Thursday, September 11, 2008

Descant's story in The Morning News provides clear view of the mayoral debate Thursday night

Please click on image to ENLARGE view of Fayetteville's mayoral candidates all in a row.

The Morning News

Local News for Northwest Arkansas


Candidates, Public Point Fingers At Coody

By Skip Descant
THE MORNING NEWS
FAYETTEVILLE -- Improving infill development and preventing sprawl seemed to be the common mantra mayoral candidates agreed upon during Thursday night's debate. But everyone seemed to be taking a different path to get there.

"Build a box around the city," Lioneld Jordan said. "And then infill that box."

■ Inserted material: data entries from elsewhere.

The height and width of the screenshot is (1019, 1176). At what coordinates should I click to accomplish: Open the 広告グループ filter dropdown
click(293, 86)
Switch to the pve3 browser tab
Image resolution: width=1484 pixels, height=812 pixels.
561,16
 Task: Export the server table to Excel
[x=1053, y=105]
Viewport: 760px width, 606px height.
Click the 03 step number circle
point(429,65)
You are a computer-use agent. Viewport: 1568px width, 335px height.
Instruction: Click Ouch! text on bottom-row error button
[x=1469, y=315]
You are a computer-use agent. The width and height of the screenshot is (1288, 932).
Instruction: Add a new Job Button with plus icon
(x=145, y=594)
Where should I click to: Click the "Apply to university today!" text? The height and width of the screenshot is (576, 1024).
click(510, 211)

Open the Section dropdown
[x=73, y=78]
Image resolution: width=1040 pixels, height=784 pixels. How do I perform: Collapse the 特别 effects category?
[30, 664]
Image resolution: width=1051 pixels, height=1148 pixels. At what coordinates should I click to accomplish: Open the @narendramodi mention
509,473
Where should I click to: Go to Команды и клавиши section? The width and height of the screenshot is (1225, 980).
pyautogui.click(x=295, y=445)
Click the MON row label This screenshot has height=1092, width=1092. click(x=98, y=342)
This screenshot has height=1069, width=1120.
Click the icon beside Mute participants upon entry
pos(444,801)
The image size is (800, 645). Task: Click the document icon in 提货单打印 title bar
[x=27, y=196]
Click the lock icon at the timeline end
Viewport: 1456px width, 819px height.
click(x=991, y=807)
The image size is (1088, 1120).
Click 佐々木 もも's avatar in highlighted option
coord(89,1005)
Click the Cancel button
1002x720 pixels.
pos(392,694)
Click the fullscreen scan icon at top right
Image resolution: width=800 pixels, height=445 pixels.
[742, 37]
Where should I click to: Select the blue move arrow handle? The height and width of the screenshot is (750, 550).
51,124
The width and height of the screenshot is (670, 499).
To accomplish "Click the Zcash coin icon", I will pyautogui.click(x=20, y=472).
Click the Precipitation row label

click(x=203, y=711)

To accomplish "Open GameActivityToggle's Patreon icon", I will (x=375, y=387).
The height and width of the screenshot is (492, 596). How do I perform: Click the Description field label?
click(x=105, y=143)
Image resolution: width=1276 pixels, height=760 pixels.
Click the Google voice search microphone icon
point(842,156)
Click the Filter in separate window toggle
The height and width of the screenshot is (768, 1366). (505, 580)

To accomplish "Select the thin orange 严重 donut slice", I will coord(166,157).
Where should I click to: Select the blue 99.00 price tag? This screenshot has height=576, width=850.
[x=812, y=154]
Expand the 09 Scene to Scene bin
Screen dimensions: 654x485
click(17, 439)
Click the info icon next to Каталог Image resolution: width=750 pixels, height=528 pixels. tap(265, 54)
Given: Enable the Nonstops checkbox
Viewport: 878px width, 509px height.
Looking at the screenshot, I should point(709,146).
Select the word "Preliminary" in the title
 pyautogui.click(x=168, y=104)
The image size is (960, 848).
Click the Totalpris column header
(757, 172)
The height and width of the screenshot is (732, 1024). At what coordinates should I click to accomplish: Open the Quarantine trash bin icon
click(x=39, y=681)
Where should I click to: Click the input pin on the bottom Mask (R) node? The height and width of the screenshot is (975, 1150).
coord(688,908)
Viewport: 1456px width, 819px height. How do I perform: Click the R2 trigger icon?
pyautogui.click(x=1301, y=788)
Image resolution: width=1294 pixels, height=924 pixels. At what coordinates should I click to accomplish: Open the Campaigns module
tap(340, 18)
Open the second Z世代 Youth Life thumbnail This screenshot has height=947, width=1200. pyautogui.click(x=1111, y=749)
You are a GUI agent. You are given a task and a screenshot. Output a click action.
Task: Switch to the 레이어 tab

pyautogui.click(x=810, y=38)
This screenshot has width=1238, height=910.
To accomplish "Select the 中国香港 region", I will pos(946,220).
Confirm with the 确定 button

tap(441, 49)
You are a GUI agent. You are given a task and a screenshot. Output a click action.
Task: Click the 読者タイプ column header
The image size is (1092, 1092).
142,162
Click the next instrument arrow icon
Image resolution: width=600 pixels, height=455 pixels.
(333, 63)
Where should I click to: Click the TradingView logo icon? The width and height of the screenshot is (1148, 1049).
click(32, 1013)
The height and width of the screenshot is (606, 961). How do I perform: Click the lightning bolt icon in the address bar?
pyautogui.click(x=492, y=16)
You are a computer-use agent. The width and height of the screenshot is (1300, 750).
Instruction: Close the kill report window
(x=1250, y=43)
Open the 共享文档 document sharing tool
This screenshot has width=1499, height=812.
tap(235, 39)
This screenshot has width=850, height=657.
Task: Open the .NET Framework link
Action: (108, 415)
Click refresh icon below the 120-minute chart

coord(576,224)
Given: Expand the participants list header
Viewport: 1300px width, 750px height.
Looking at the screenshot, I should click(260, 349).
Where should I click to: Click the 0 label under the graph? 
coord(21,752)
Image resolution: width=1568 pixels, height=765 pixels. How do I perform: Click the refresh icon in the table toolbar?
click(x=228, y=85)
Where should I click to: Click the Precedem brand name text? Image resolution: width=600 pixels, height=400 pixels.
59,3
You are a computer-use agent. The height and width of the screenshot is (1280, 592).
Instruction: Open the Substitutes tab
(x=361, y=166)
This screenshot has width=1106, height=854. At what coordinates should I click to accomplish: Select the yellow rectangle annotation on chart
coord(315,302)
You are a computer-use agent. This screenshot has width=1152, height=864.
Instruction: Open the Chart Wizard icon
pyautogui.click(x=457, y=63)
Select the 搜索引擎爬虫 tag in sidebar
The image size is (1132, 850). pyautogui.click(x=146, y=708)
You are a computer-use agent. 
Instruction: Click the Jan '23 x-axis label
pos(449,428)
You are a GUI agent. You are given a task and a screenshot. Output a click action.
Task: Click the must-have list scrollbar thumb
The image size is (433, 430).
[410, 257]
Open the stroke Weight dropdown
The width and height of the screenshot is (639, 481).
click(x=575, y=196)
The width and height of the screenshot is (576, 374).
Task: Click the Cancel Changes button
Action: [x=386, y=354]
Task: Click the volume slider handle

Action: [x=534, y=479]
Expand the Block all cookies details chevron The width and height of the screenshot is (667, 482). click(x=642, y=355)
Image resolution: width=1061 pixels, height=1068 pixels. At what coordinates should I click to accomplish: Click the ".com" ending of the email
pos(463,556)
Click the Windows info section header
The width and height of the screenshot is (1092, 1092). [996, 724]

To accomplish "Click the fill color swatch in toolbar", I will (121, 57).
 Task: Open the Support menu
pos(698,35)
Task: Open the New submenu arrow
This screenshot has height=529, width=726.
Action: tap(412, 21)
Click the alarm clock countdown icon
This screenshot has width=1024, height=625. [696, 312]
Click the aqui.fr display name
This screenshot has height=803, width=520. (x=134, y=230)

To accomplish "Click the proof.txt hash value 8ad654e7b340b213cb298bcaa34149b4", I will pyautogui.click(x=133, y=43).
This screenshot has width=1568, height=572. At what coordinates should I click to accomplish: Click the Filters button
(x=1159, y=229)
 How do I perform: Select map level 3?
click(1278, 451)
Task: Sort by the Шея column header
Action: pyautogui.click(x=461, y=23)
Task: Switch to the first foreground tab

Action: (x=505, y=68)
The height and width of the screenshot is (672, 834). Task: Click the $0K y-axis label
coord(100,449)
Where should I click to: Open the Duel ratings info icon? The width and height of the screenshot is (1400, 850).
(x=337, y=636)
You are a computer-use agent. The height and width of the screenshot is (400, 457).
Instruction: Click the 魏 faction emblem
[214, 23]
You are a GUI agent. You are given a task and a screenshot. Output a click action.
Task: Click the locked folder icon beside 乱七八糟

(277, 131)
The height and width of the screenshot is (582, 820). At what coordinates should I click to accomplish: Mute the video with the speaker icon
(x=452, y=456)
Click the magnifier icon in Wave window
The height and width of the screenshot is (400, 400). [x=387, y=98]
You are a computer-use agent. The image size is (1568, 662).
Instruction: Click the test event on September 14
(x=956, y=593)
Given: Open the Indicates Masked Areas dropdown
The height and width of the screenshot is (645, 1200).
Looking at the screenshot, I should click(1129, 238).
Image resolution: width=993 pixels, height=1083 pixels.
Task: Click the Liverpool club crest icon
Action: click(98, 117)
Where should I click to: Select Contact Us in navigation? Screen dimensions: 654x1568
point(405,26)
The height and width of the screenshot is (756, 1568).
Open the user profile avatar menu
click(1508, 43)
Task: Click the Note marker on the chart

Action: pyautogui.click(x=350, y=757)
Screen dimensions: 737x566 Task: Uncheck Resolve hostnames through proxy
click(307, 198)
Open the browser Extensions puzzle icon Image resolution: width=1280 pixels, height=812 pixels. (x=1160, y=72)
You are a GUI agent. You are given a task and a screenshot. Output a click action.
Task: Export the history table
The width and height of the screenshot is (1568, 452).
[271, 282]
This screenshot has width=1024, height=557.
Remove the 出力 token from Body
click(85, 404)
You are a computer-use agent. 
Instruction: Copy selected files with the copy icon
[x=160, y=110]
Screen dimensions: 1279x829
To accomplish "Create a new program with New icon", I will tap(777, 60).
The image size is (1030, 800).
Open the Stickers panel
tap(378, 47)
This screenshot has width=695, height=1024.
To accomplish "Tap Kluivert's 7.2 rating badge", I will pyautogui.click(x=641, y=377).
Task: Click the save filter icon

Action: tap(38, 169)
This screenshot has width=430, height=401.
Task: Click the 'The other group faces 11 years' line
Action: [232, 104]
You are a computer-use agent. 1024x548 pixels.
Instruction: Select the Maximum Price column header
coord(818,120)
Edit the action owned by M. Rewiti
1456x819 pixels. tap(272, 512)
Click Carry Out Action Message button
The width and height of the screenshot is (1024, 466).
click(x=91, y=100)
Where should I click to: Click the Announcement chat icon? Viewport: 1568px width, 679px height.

Jordan, a Fayetteville City Council member for Ward 4, wants to use a graduated scale for impact fees as a way to encourage growth within the city. Impact fees -- costs developers pay for infrastructure such as water and sewer lines -- would increase as development spread farther out.
Sami Sutton, a University of Arkansas college student taking her first stab at elected office, says the city should build upward.
Incumbent Mayor Dan Coody cited the city's 2025 development plan as indication Fayetteville is developing in an appropriate fashion.
"We're heading in the right direction, but we're not there yet," Coody remarked, carefully taking the middle road.
After nearly an hour and a half of questions drafted by the Fayetteville Council of Neighborhoods, the questioning opened up to the standing-room-only crowd of more than 200 people packed into the community center at St. Paul's Episcopal Church. Most of the some half-dozen crowd questions were phrased more as critiques of the current administration. One woman asked about what's commonly referred to as "the big hole," the downtown site where the Eastside Development company plans to built a hotel. The site has sat empty for months. The same development team is planning a huge 1,000-acre development on the outskirts of town, complete with a 240-acre regional park. How, the woman asked, should the city -- more specifically, the mayor -- make the developers do what they say they will.
Most candidates simply said the developers need to finish the job, but gave few specifics around how to hold anyone's feet to the fire. Jordan, along with candidates Steve Clark and Sutton, diverted the conversation to what they called a "toxic dump." Jordan was making a reference to a 33-acre expired landfill on the SouthPass site. According to the Fayetteville planning staff and the developers, the site would not be developed for programmed use such as a soccer field, but would be left to "passive recreation."
But that's not the way Jordan presented it.
"I don't want my grandchildren playing on some sort of toxic dump," he remarked. Jordan also took a moment to accept responsibility for voting in favor of the establishing a tax increment financing district for the downtown hotel project. The districts are incentive programs many communities use to attract business interests.
"I made a mistake on that. I'll admit that," Jordan said. He added he does not intend to support SouthPass.
"It's not a toxic waste dump," Coody retorted, noting the site was used to dump household garbage and building materials in the 1960s and '70s. "It's not a problem."
Coody was critical of "all this misinformation where all our kids are gonna die if they go play soccer."
Another questioner wanted to know who should hold the blame for the increased cost of the new $186 million Westside Wastewater Treatment Plant. Again, everyone pointed their finger at Coody.
Eilers, however, went a little easier and said, "I see it as a shared responsibility between mayor and council."
Jordan, reaching to one of his father's old sayings, said "a fish rots from the head down," adding, "the buck stops with the mayor."
"I would take full responsibility and not pat myself on the back for a job well done," said Adam Fire Cat, to a room of chuckles.
Cat, dressed in a neat black bow tie and vest and with a pair of red-shaded sunglasses hanging around his neck, may have been the candidate who offered the most humor during the evening. For a question aimed at what qualifications and education a mayor should have, Cat gave a long discussion about motivation, and then finished with, "I can talk all day about doing something, but that doesn't mean I'm going to get up off my ass and do it."